Evolutionary history 
C8orf82 does not belong to a specific gene family and has no other known alternative splice isoforms. This holds true for its most distant ancestor as well.

The above graph show's how the behavior of C8orf82's percent of amino acid changes over time is similar to that of fibrinogen and vastly different from cytochrome c indicating a very slow rate of change over time.

Below is a graph that depicts the percent identity change of the orthologs listed in the ortholog table based on the orthologs dates of divergence.

Protein 
The C8orf82 gene encodes for the protein termed UPF0598 protein C8orf82 or just C8orf82.

General properties 
The protein is 216 amino acids long and contains a domain of unknown function DUF4505. This domain of unknown function is also known as pfam14956. The protein has a molecular weight of 23.8 kDa and an isoelectric point of 9.36.

Compositional features 
Isoleucine (0.5%) and lysine (1.4%) within C8orf82 were found to occur in lower frequencies compared to other normal human proteins, while proline(9.7%) and arginine (10.6%) had slightly higher occurrence frequencies.

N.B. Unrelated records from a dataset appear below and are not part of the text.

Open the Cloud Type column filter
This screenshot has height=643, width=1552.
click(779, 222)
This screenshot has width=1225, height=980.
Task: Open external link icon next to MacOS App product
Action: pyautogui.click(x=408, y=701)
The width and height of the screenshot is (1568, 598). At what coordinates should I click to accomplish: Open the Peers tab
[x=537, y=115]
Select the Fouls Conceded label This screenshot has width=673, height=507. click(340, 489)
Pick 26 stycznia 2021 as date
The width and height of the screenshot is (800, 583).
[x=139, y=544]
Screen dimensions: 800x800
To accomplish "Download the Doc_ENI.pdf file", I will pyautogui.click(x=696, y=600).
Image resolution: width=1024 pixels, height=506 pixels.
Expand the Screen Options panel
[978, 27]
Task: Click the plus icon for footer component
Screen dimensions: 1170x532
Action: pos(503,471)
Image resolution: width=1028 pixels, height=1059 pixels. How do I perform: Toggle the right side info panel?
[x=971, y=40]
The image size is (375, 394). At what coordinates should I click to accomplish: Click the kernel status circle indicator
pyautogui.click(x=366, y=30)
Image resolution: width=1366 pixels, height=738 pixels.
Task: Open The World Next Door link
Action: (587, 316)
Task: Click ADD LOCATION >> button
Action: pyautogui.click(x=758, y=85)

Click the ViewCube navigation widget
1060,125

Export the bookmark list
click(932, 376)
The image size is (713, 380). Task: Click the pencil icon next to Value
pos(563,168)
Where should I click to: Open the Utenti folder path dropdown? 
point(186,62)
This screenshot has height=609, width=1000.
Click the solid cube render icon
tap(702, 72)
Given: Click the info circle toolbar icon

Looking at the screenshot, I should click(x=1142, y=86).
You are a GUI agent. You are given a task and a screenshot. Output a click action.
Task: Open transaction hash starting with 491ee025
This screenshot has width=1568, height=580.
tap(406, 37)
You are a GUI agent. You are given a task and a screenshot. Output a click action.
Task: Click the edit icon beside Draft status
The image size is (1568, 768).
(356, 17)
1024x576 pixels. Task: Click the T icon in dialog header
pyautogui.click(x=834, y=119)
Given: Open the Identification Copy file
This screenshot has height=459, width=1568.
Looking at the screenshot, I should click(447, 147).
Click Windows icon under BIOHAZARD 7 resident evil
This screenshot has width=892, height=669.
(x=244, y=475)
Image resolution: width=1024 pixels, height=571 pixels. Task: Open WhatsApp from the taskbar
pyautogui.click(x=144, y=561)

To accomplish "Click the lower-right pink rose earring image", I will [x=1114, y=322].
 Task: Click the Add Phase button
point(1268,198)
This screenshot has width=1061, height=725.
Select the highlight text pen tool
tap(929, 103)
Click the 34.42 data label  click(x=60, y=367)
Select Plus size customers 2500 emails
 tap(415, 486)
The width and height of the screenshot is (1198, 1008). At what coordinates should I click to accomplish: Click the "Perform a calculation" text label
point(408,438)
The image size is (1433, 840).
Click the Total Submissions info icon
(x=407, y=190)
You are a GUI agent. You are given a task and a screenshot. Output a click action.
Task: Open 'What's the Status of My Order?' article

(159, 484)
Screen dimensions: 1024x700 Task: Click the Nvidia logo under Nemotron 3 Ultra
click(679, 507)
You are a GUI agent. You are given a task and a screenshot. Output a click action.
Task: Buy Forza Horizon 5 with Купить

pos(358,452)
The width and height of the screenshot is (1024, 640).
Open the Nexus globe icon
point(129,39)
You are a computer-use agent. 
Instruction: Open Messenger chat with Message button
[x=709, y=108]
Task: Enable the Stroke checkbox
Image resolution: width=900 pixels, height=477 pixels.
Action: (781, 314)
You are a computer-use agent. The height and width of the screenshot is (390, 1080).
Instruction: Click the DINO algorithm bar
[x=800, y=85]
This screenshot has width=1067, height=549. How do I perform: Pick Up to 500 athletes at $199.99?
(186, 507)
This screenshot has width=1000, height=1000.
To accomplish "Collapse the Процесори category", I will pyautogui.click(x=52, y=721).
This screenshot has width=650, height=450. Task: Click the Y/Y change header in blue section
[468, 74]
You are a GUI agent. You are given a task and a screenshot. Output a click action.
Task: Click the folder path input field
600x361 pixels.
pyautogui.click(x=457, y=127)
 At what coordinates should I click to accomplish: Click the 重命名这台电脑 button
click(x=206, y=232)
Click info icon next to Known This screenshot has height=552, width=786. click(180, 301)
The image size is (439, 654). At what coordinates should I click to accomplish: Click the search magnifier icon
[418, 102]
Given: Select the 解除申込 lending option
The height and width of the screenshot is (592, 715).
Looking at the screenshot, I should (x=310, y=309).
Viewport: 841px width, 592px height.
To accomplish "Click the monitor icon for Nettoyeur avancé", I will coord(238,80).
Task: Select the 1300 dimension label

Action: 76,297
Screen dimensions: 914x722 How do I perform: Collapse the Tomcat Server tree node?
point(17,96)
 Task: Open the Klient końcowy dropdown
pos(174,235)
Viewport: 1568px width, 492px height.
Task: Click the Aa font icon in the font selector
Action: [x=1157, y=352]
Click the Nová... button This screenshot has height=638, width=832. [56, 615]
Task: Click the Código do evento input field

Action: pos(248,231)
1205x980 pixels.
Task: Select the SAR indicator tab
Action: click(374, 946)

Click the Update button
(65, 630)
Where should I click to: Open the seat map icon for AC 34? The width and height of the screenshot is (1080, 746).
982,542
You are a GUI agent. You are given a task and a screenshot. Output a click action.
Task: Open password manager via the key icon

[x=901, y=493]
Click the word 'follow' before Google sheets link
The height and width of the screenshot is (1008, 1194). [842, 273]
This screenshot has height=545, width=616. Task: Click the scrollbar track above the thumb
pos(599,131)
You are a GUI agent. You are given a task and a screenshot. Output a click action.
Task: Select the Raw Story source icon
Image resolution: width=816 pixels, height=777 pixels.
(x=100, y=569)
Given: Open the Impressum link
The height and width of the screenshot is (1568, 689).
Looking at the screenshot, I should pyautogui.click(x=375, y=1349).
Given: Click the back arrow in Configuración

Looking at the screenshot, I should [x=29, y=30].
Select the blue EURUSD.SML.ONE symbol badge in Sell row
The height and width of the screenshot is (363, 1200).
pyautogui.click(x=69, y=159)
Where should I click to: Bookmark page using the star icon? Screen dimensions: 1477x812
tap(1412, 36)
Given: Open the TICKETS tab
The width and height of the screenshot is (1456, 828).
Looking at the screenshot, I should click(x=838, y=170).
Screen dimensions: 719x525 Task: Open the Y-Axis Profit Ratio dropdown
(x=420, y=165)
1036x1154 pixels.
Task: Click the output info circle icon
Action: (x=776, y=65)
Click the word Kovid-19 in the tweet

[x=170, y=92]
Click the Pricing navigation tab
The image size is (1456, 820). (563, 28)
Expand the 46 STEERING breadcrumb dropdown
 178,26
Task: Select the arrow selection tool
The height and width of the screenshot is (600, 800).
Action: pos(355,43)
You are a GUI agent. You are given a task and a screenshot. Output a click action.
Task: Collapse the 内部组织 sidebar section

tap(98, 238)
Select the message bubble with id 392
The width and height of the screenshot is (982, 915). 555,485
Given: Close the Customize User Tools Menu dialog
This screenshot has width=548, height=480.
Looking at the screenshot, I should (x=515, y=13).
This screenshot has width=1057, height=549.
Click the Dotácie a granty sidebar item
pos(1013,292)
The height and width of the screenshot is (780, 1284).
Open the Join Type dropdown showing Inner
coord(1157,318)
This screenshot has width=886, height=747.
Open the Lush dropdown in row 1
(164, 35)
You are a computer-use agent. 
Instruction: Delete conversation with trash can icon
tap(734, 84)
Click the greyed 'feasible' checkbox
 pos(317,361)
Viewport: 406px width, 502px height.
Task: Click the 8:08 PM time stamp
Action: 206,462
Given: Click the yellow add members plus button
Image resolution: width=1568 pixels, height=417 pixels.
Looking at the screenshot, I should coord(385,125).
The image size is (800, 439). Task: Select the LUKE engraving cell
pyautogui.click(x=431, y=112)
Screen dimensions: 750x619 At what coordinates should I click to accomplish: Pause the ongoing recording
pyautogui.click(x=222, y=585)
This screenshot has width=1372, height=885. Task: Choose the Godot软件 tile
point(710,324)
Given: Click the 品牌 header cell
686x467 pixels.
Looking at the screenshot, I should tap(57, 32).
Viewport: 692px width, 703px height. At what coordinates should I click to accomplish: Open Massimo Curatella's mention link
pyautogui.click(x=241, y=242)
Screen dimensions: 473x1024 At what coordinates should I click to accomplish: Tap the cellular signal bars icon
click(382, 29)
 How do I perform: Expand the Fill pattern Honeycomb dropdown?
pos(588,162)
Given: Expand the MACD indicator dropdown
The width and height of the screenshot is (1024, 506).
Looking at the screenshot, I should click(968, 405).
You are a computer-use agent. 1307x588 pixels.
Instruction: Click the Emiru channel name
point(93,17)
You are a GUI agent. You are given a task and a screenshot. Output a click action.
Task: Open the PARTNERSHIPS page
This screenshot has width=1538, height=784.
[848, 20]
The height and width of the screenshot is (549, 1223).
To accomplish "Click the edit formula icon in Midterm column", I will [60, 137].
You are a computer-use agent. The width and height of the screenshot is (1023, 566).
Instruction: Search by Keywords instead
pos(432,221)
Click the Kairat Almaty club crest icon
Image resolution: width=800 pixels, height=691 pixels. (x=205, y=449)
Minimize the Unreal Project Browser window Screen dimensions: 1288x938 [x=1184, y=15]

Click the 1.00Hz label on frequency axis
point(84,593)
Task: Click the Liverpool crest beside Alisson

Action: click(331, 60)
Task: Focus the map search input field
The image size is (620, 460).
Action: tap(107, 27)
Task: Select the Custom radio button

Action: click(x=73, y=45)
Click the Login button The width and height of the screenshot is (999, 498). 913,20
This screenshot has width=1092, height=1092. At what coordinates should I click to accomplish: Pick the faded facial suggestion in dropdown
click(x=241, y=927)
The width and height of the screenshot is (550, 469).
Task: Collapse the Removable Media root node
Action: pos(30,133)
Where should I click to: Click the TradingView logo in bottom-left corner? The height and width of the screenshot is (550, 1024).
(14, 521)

Post-translational modifications 
Predicted post-translational modifications based on ExPASy tests include phosphorylation sites at several serines, threonines, and tyrosines. In addition tyrosine sulfation, sumoylation, O-linked glycosylation, O-ß-GlcNAc attachment sites and an NES motif was also detected.

Subcellular localization 
C8orf82 is predicted to be localized within the mitochondria using PSORT II analysis. The results of a k-NN prediction attributed 60.9% to mitochondrial localization and 26.1% to nuclear localization.

Interacting proteins 
ETFA has been shown to interact with C8orf82 using high-throughput affinity-purification mass spectrometry.

Expression 
Using antibody staining, most normal cells showed moderate cytoplasmic and nuclear immunoreactivity. Strong staining was observed in placental trophoblasts. Lymphoid tissues, glial cells and myocytes were weakly stained or negative. A staining analysis was also done on cancer cells and the results were as follows; a majority of malignant cells displayed weak to moderate positivity. Many cases of malignant carcinoids and lymphomas were negative. In all these tests, only a single antibody was used (CAB034331).

Microarray data has shown C8orf82 to be ubiquitously expressed.
An EST profile for C8orf82 also shows ubiquitous expression.